Fearing the Black Body
AuthorSabrina Strings
Subjectsociology
Publication date
May 2019
ISBN9781479819805

Fearing the Black Body is a 2019 non-fiction book by American sociologist Sabrina Strings about the history of fatphobia, which Strings argues is rooted in anti-Black racism. It was published by New York University Press under the full title Fearing the Black Body: The Racial Origins of Fat Phobia.[1][2]

Synopsis

In Fearing the Black Body, Strings, associate professor of sociology at the University of California, Irvine, writes of the history of fatphobia and its intersection with anti-Black racism in Europe and the United States from the sixteenth-century to the present day. Strings explores the influence of various factors in the development of anti-fatness and its connection to racism, including the Atlantic slave trade, Rennaissance art, scientific racism, and Protestantism, among others.

Publication

Fearing the Black Body was published in May 2019 by NYU Press.[1] The cover features an illustration depicting Sarah Baartman.[3]

Reception

Fearing the Black Body was well-received in academic circles. Positive reviews of the book were published by Meshell Sturgis in Lateral,[4] Etsuko Taketani in The Journal of American History,[5] and Amelia Earhart Serafine in the Journal of Interdisciplinary History. In Contemporary Sociology, Abigail C. Saguy called the book "groundbreaking" and noted that it filled an important gap in contemporary scholarship on weight, gender, and race.[6]

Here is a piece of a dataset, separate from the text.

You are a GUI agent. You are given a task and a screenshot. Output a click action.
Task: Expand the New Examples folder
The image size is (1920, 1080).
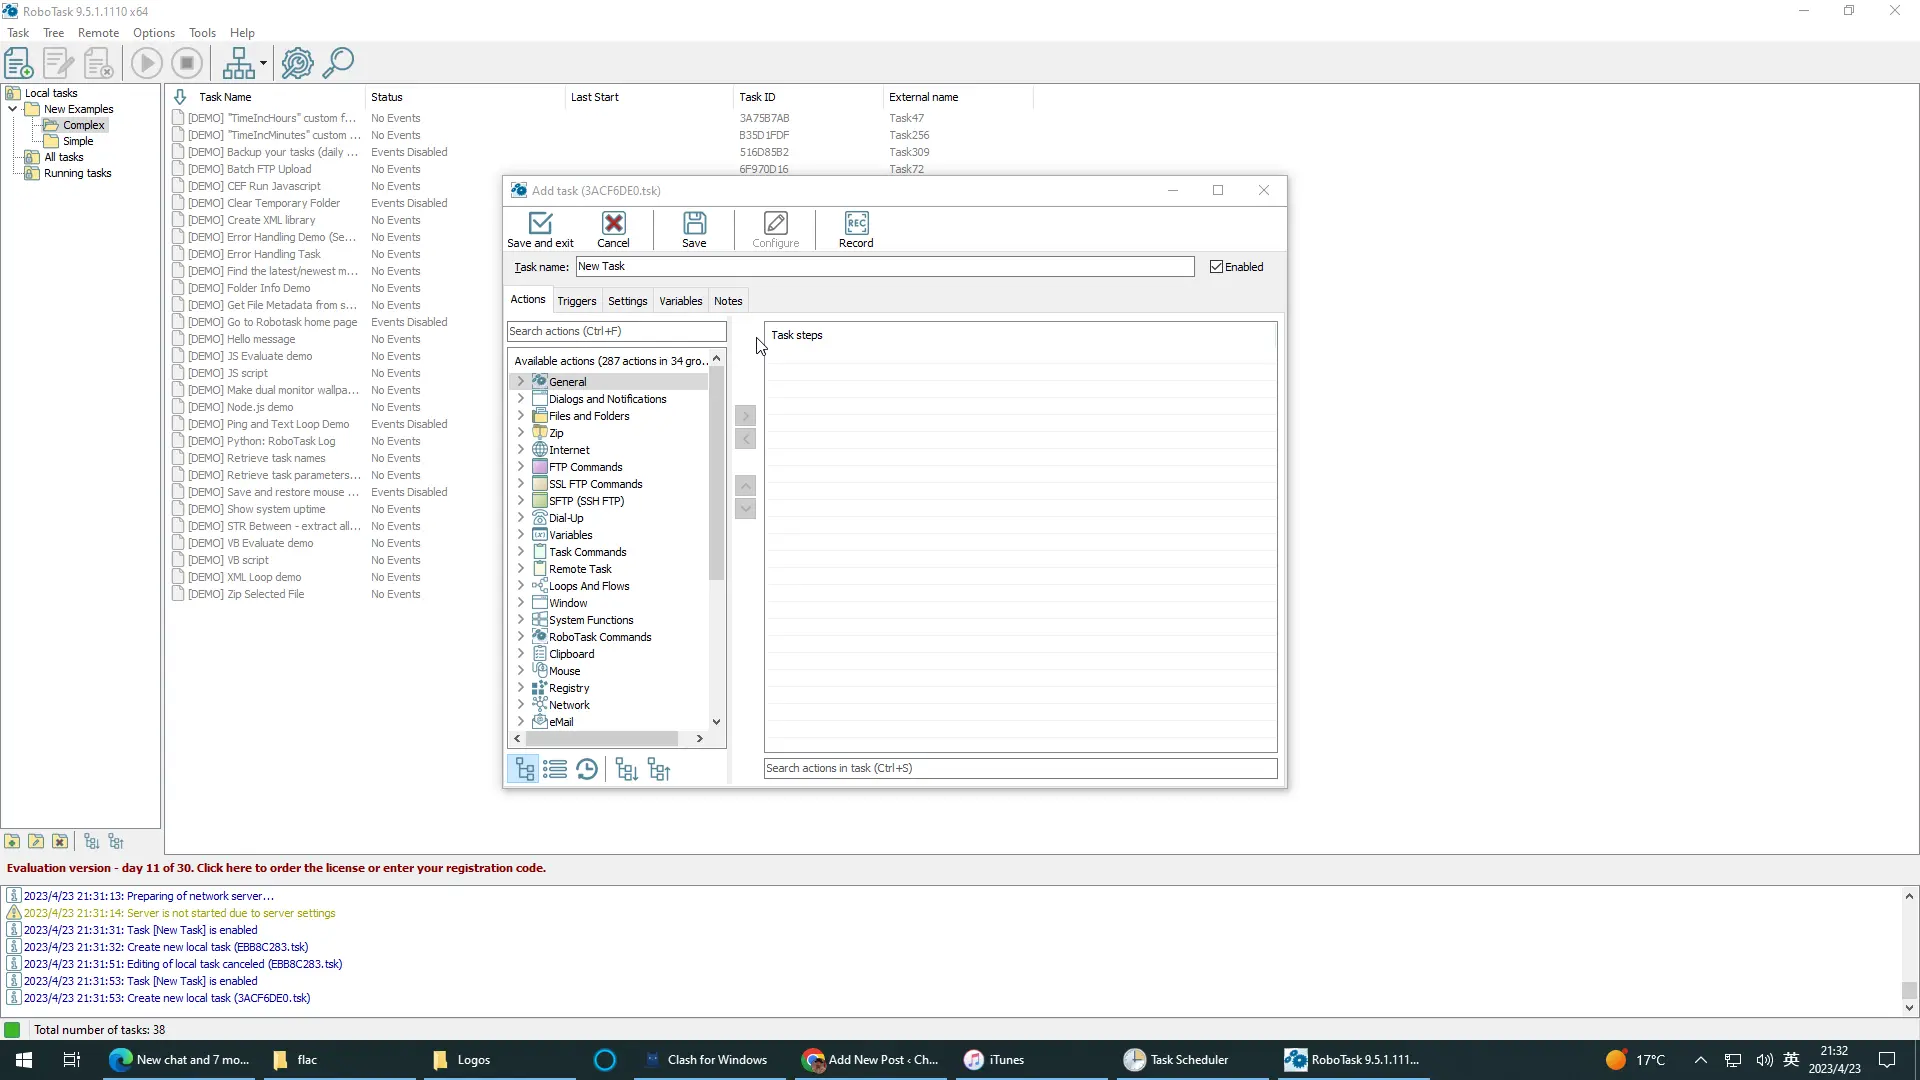[13, 108]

In Social Forces, Laura Jennings praised the accessibility of Strings' prose and the depth of her research, but noted that Strings occassionally falsely conflated physically desriptive terms like "obesity" with behavioral terms such as "gluttony." Jennings also noted that Strings' analysis of recent history is less extensive than her analysis of earlier centuries.[7] In the European Journal of Women's Studies, Kathy Davis complimented the book's innovation, readability, and breadth, but expressed her wish that Strings had gone further in her analysis of the epidemiology of obesity as it relates to black women.[8]

The book won the 2020 Sociology of Body and Embodiment Best Publication Award from the American Sociological Association.[9]